Skypeck and Feinstone started Boscos, Tennessee’s first brewpub, nearly 20 years ago in Memphis. They’ve since opened branches in Nashville, Little Rock, and Franklin. The pair opened Ghost River in 2007, offering handcrafted beers made with water from the Memphis Sands Aquifer.

“In the past, Boscos has been more conducive to playing around with non-standard styles, like our bottle conditioned series and HopGod Ale,” Skypeck said. “But with the additional storage and bottling line, we may be able to introduce some of that experimentation to Ghost River sometime in the future.

“We’ll stick with our regular lineup for now,” Skypeck continued,”and if everything goes well, we’ll start thinking about introducing some more unique styles to our portfolio.”

Skypeck said there is also a possibility that Ghost River might eventually apply for a distilling license. That would allow Ghost River to brew beers that are stronger than 6.3 percent alcohol-by-volume.

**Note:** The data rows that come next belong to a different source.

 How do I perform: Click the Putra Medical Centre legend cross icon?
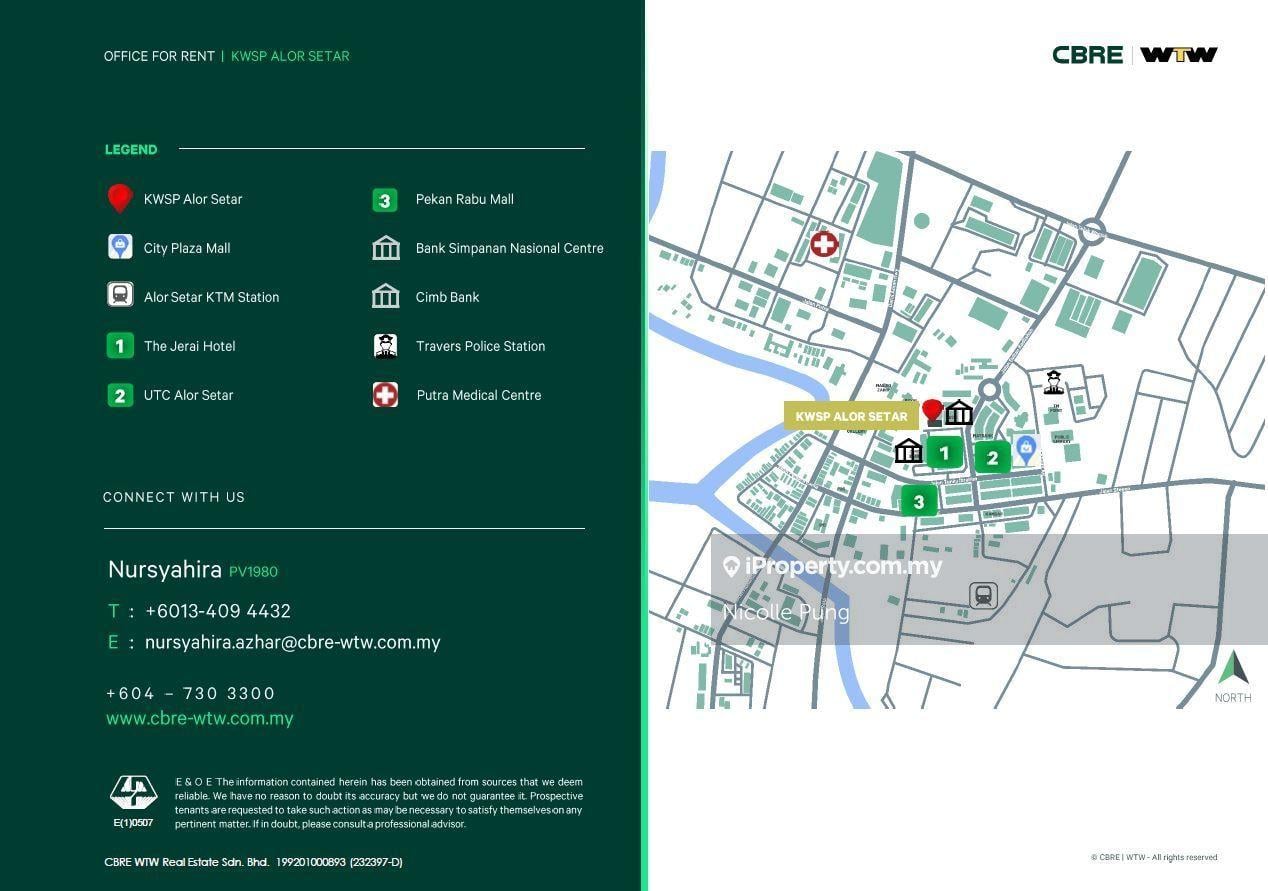pyautogui.click(x=385, y=395)
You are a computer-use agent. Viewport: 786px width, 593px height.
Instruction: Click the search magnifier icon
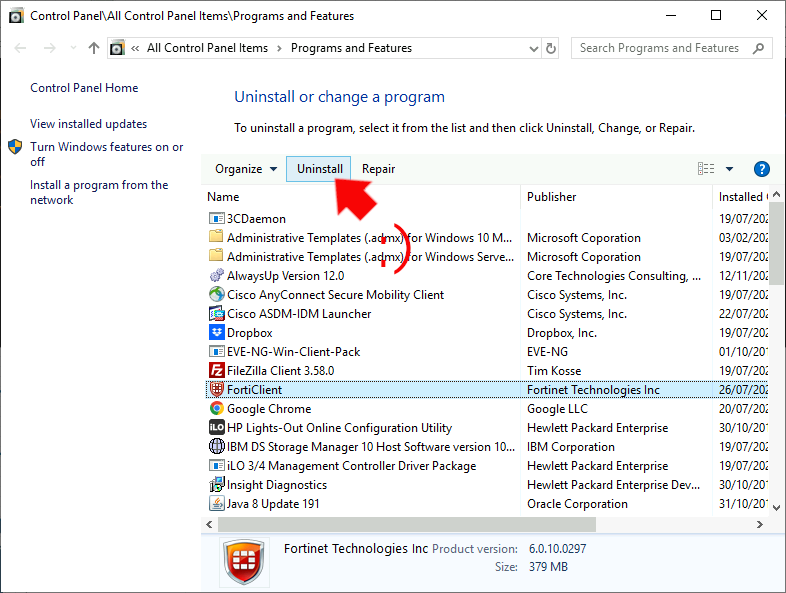pos(758,48)
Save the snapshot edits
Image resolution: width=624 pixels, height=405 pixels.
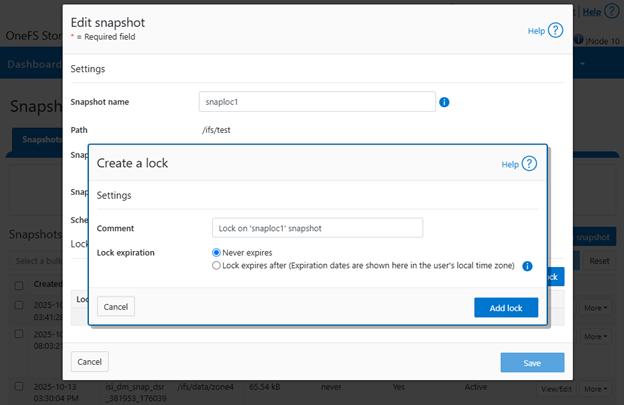(532, 363)
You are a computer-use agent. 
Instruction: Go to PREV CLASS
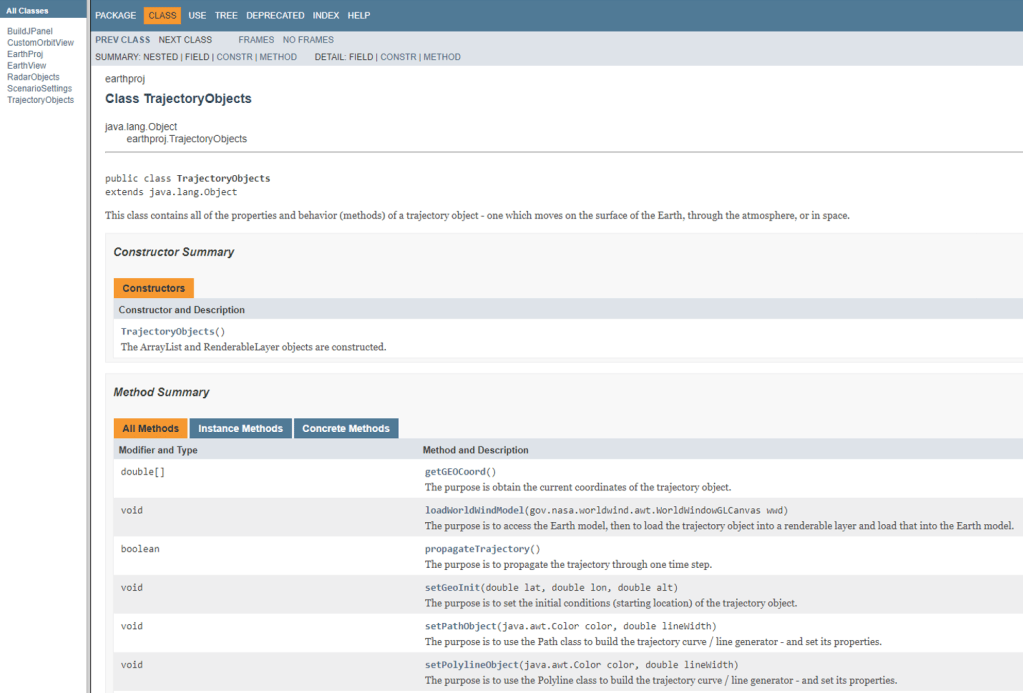click(x=122, y=40)
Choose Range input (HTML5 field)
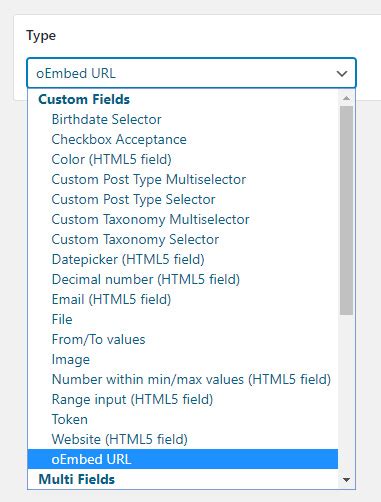Screen dimensions: 381x502 (x=183, y=399)
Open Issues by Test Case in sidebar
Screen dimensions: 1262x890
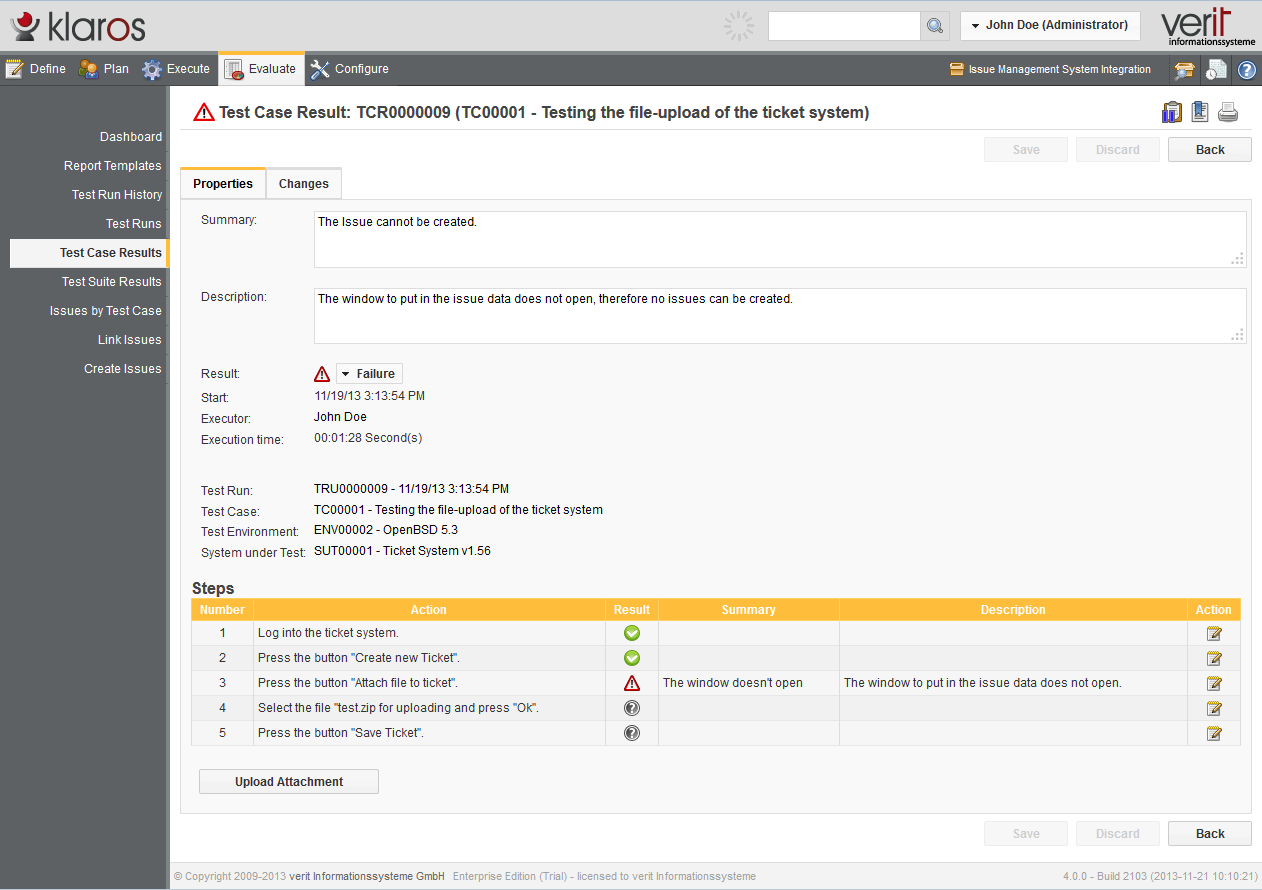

The national craft beer industry has seen considerable growth over the past few years, according to the Brewers Association, a national organization that supports independent, small American breweries.

Last week, the number of craft breweries in the U.S. exceeded 1,700 for the first time since before Prohibition. As recently as 1980, there were only eight craft breweries in the entire country.

Skypeck, who serves as the brewpub representative to the Brewers Association’s board of directors, said that while the Memphis craft beer scene is trailing behind the national trend, the local market for beer brewed by small artisan breweries has been steadily growing.

Said Skypeck: “That we have been selling all the beer we can make for the past six months or so is a clear indication that the number of Memphis craft beer drinkers is on the rise.”